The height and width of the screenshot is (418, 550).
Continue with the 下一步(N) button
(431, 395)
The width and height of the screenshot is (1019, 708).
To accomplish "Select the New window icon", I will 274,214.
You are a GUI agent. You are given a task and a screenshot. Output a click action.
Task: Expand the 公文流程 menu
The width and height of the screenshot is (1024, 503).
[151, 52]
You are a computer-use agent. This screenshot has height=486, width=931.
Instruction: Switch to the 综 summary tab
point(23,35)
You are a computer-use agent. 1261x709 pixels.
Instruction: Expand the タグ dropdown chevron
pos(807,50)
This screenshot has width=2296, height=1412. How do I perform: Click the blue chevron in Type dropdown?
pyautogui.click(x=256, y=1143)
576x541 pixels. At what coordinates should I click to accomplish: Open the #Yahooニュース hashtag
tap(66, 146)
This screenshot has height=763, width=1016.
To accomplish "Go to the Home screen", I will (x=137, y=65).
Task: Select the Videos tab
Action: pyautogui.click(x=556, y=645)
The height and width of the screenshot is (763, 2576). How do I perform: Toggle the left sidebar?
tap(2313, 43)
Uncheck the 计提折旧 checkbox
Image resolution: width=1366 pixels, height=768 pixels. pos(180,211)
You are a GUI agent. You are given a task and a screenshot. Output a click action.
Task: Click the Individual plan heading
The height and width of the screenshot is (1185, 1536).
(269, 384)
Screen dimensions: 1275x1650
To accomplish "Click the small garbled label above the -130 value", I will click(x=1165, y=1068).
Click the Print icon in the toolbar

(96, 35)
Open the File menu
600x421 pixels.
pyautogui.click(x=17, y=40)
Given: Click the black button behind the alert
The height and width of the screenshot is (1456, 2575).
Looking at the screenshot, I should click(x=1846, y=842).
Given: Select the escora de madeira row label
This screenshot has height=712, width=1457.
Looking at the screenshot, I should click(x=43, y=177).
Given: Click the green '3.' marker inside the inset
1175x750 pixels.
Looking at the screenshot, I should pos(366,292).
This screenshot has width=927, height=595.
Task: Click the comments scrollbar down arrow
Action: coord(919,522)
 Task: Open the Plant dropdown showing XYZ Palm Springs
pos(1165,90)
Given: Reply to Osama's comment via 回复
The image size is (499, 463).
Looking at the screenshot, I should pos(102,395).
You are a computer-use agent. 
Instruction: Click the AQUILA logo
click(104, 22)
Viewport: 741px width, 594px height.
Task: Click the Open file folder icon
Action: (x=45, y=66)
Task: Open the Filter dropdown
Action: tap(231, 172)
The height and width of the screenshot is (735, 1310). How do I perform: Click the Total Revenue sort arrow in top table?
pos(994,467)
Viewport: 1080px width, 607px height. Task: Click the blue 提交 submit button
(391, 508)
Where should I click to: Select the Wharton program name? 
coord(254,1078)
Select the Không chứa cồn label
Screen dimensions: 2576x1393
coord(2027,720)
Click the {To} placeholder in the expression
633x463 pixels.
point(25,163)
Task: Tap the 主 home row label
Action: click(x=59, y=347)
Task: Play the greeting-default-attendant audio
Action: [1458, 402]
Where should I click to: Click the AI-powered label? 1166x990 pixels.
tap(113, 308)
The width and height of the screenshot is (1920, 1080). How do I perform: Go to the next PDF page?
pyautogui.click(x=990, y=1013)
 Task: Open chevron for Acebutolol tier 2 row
================================
▸ **Your goal**: Extract every line of the entries from the very beginning down to the line containing "tap(2313, 43)", both ends included, and reproduce them verbatim.

▸ **Right answer**:
The height and width of the screenshot is (418, 550).
Continue with the 下一步(N) button
(431, 395)
The width and height of the screenshot is (1019, 708).
To accomplish "Select the New window icon", I will 274,214.
You are a GUI agent. You are given a task and a screenshot. Output a click action.
Task: Expand the 公文流程 menu
The width and height of the screenshot is (1024, 503).
[151, 52]
You are a computer-use agent. This screenshot has height=486, width=931.
Instruction: Switch to the 综 summary tab
point(23,35)
You are a computer-use agent. 1261x709 pixels.
Instruction: Expand the タグ dropdown chevron
pos(807,50)
This screenshot has width=2296, height=1412. How do I perform: Click the blue chevron in Type dropdown?
pyautogui.click(x=256, y=1143)
576x541 pixels. At what coordinates should I click to accomplish: Open the #Yahooニュース hashtag
tap(66, 146)
This screenshot has height=763, width=1016.
To accomplish "Go to the Home screen", I will (x=137, y=65).
Task: Select the Videos tab
Action: pyautogui.click(x=556, y=645)
The height and width of the screenshot is (763, 2576). How do I perform: Toggle the left sidebar?
tap(2313, 43)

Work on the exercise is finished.